> **Assigned task**: Two lines below mark the span: the one containing "This screenshot has height=411, width=868." and the one containing "Choose the RUB currency button". Set down both, plus every line between, exactly as they stand, and nothing else.
==========
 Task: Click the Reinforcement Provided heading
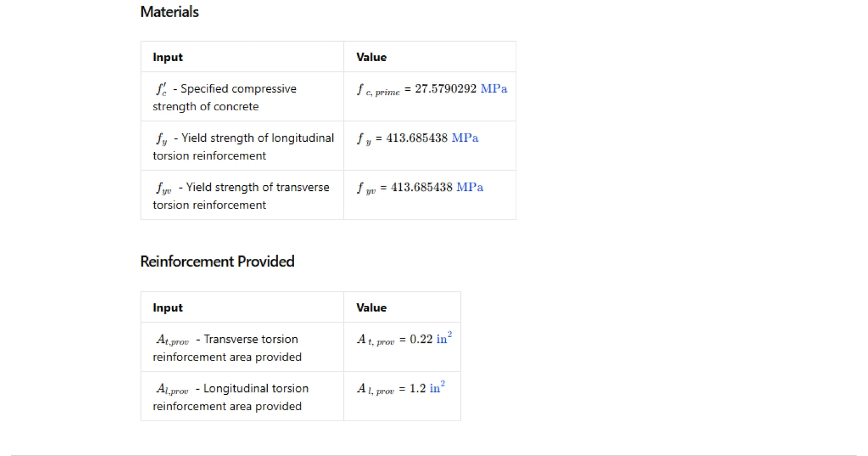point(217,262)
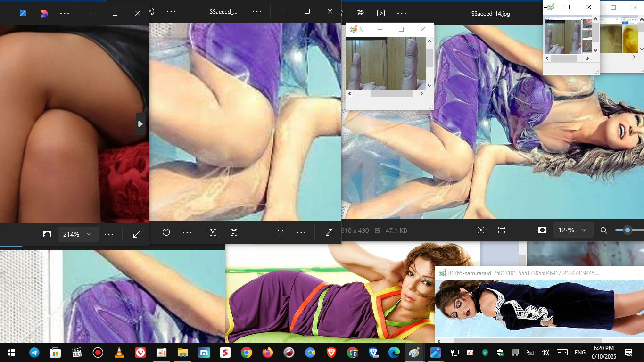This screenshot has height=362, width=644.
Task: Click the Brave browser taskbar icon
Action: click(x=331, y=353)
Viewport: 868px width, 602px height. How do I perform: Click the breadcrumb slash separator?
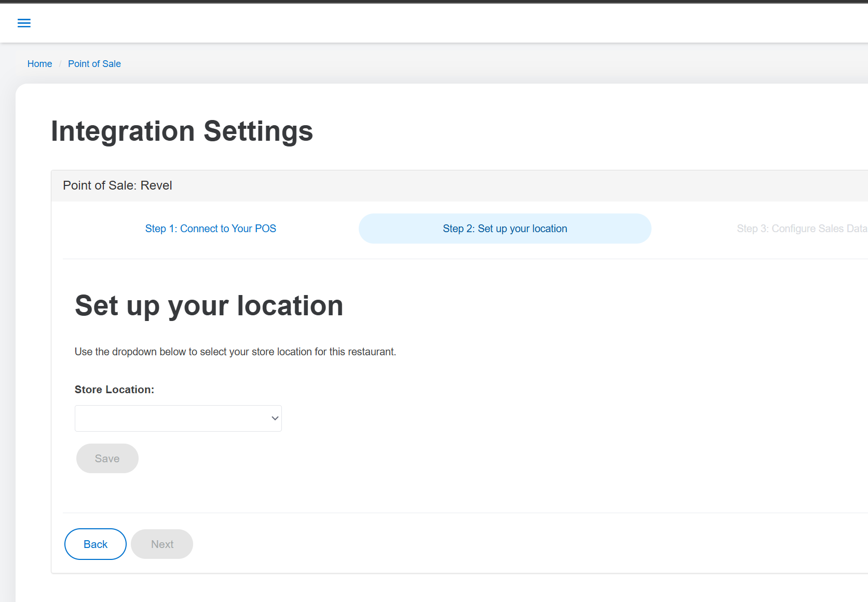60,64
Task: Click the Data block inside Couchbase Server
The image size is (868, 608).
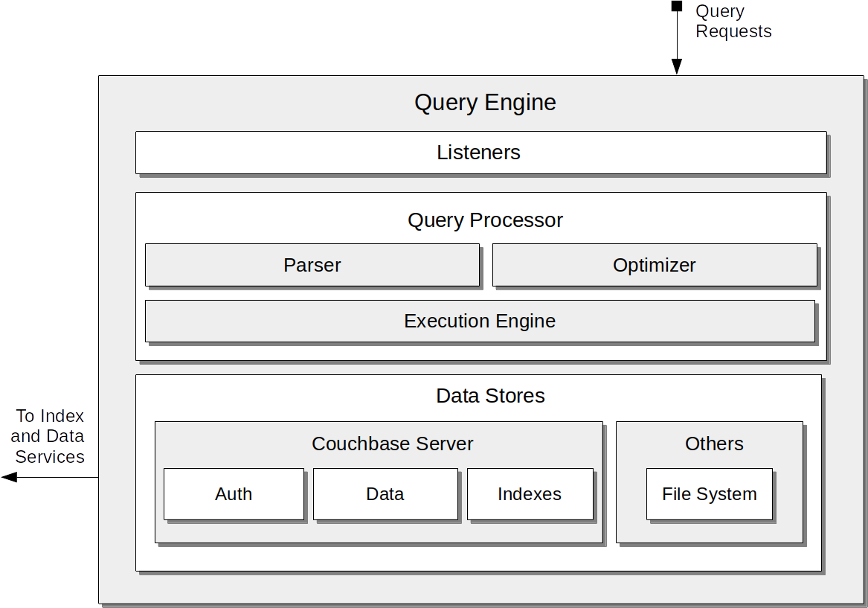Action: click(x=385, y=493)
==========
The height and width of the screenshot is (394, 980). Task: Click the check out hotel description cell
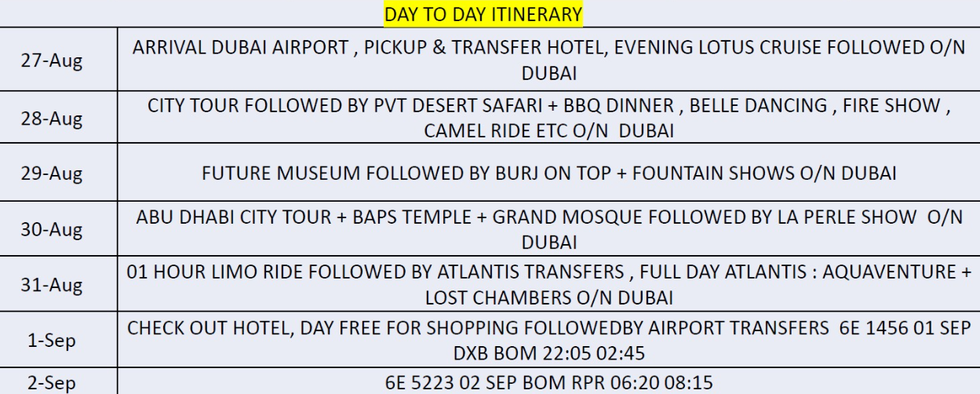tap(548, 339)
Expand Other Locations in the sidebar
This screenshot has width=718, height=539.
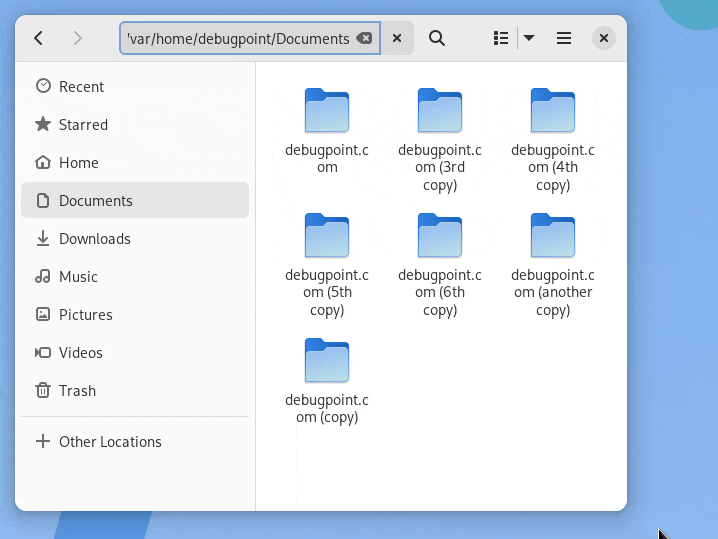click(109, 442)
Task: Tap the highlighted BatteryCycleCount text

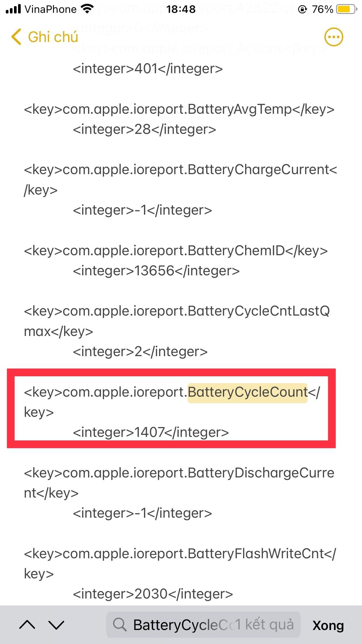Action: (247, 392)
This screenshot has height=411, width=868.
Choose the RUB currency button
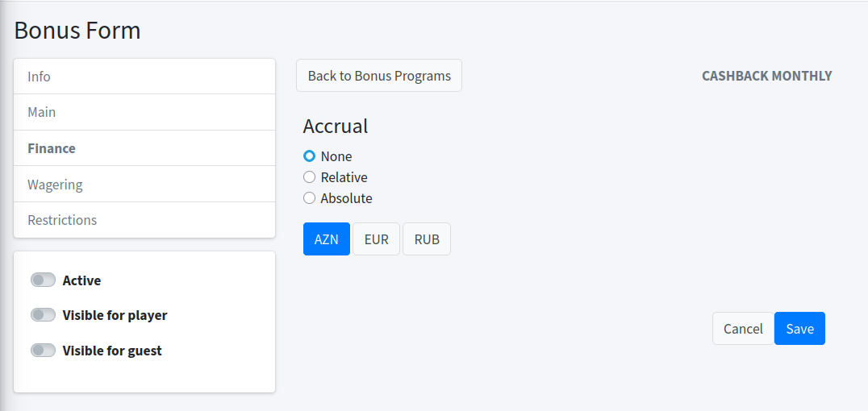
==========
> **Result below**:
This screenshot has height=411, width=868.
Choose the RUB currency button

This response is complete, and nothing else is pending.